Países nórdicos envían tropas a Groenlandia ante la amenaza de anexión de Trump
Suecia, Noruega y Dinamarca despliegan fuerzas militares en la isla para iniciar la "Operación Resistencia Ártica". La movilización ocurre mientras líderes daneses y groenlandeses se reúnen en la Casa Blanca con Marco Rubio para intentar frenar las ambiciones de Washington.
El control de Groenlandia ha dejado de ser una disputa retórica para convertirse en un despliegue militar estratégico. Este miércoles 14 de enero de 2026, el primer ministro sueco, Ulf Kristersson, confirmó el envío de oficiales a la isla a petición de Copenhague, en un movimiento respaldado por Noruega y coordinado bajo la estructura de la OTAN.
La "Operación Resistencia Ártica"
La llegada de tropas suecas y noruegas tiene como objetivo preparar el terreno para el ejercicio danés "Operation Arctic Endurance". Según el Ministerio de Defensa de Dinamarca, la meta es clara: reforzar la "huella" de la alianza en el Polo Norte y demostrar capacidad de defensa en condiciones extremas.
Tareas clave: Los militares realizarán labores de protección de infraestructuras críticas, recepción de tropas aliadas y despliegue de cazas y unidades navales.
Coordinación aliada: Noruega ha enviado especialistas para explorar cómo incrementar la cooperación, mientras que Alemania y el Reino Unido evalúan sumarse a esta fórmula de seguridad.
¿Por las buenas o por las malas?
El despliegue militar es una respuesta directa a la creciente presión de Donald Trump, quien ha reiterado su intención de que Estados Unidos tome control de Groenlandia. Bajo el argumento de que la isla representa un riesgo de seguridad nacional frente a la influencia de Rusia y China, Trump ha sugerido que la adquisición podría ocurrir "por las buenas o por las malas".
Ante esta postura, el secretario general de la OTAN, Mark Rutte, ha impulsado un aumento de la presencia europea en la zona para intentar aplacar la "inquietud" de Washington y reafirmar la soberanía danesa.
Tensión en la Casa Blanca
Mientras los uniformados aterrizaban en Groenlandia, la diplomacia se libraba en Washington.

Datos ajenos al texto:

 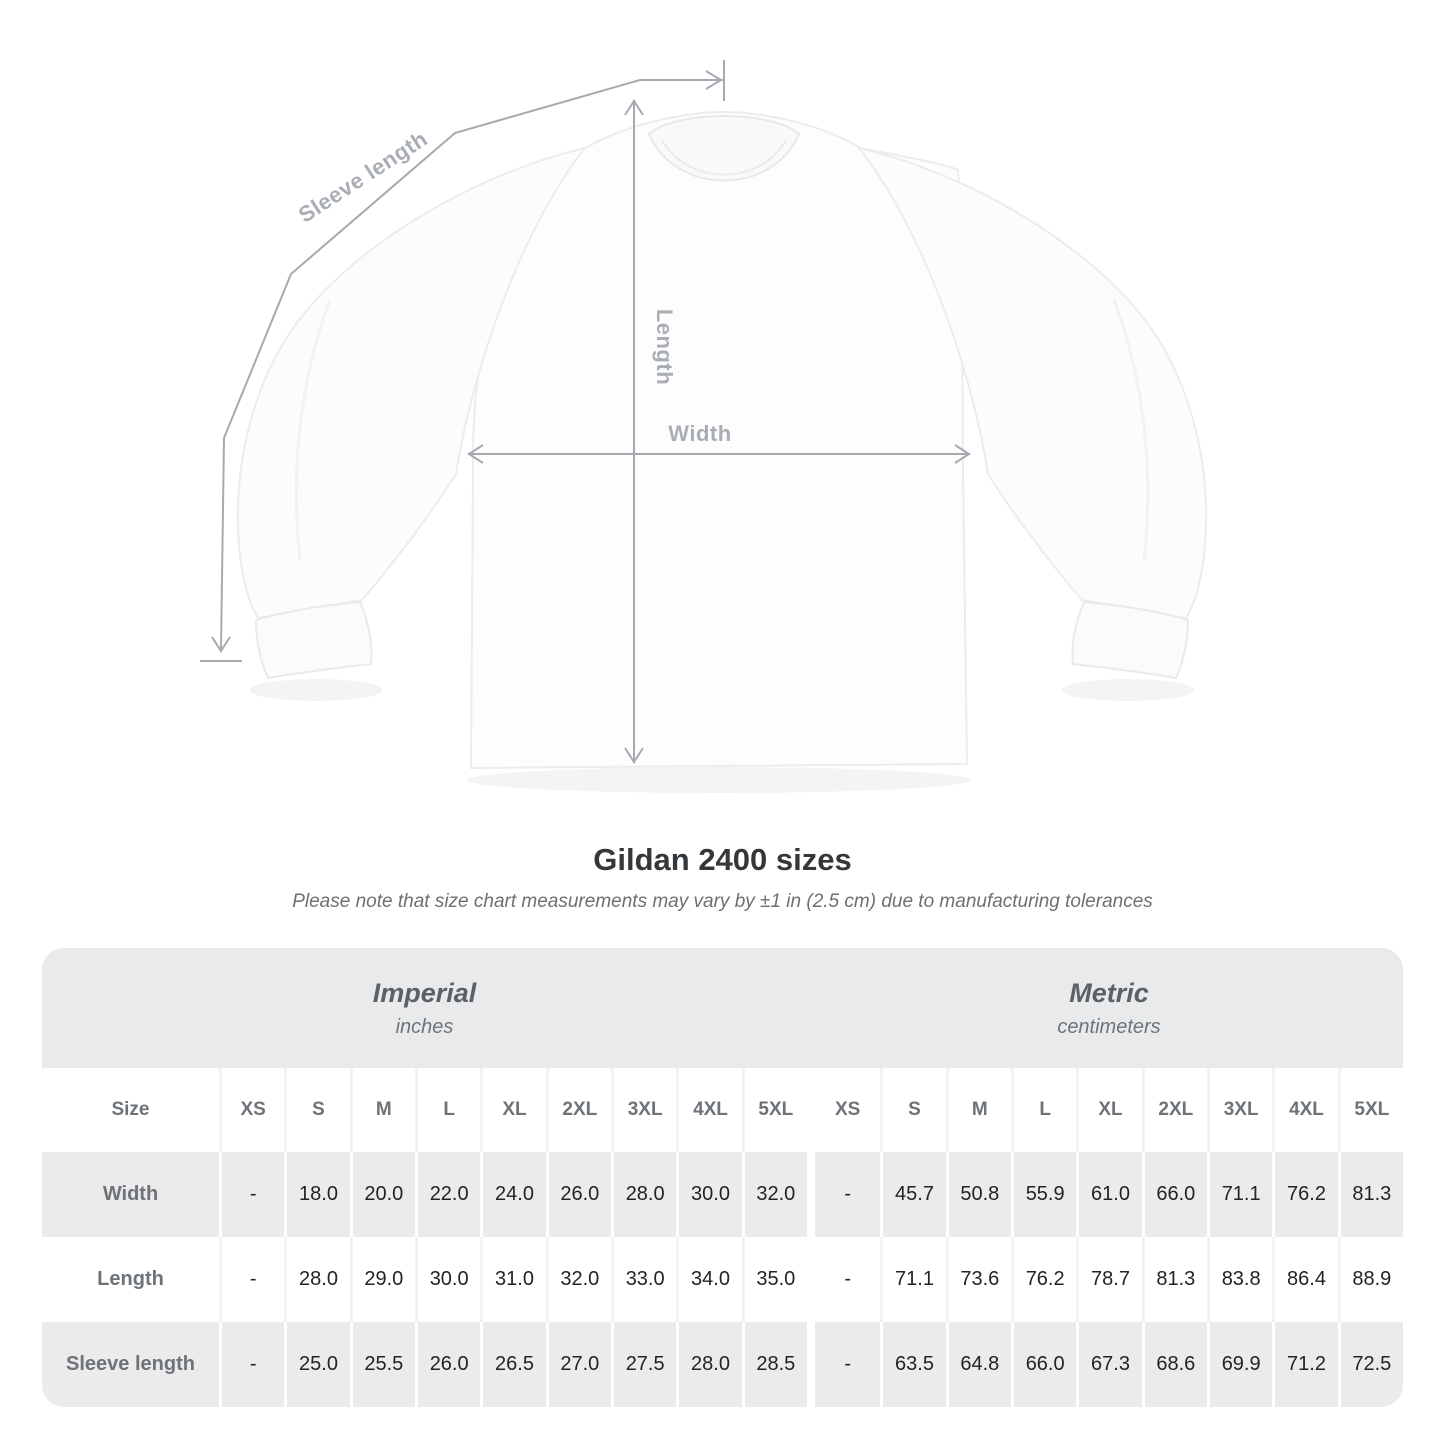 I want to click on size-header-metric-L: L, so click(x=1044, y=1110).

El ministro de Exteriores danés, Lars Løkke Rasmussen, y la canciller groenlandesa, Vivian Motzfeldt, sostuvieron una reunión crucial con el secretario de Estado, Marco Rubio, y el vicepresidente JD Vance.
Hasta el momento, no se han reportado acuerdos definitivos tras el encuentro, pero la movilización de tropas nórdicas envía un mensaje contundente: Europa no está dispuesta a ceder el control estratégico del Ártico sin resistencia.